Task description | Among the entries below, find every line that contains the string "screenshot", then copy it.

Dataset content |
════════════════

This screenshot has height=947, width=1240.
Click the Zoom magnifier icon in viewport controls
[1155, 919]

════════════════

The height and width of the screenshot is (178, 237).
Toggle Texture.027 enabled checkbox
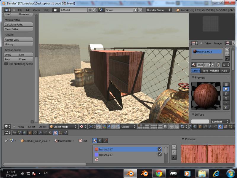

════════════════

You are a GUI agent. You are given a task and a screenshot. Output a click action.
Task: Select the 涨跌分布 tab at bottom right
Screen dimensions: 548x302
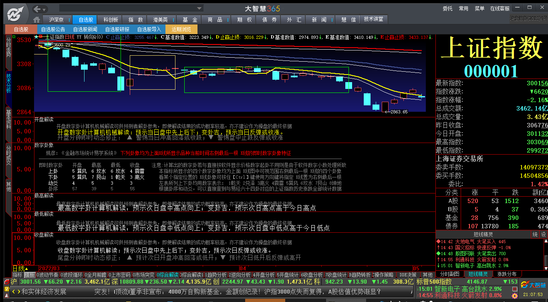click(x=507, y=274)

════════════════

Exercise solution |
This screenshot has height=947, width=1240.
The height and width of the screenshot is (178, 237).
You are a GUI agent. You are given a task and a screenshot. Output a click action.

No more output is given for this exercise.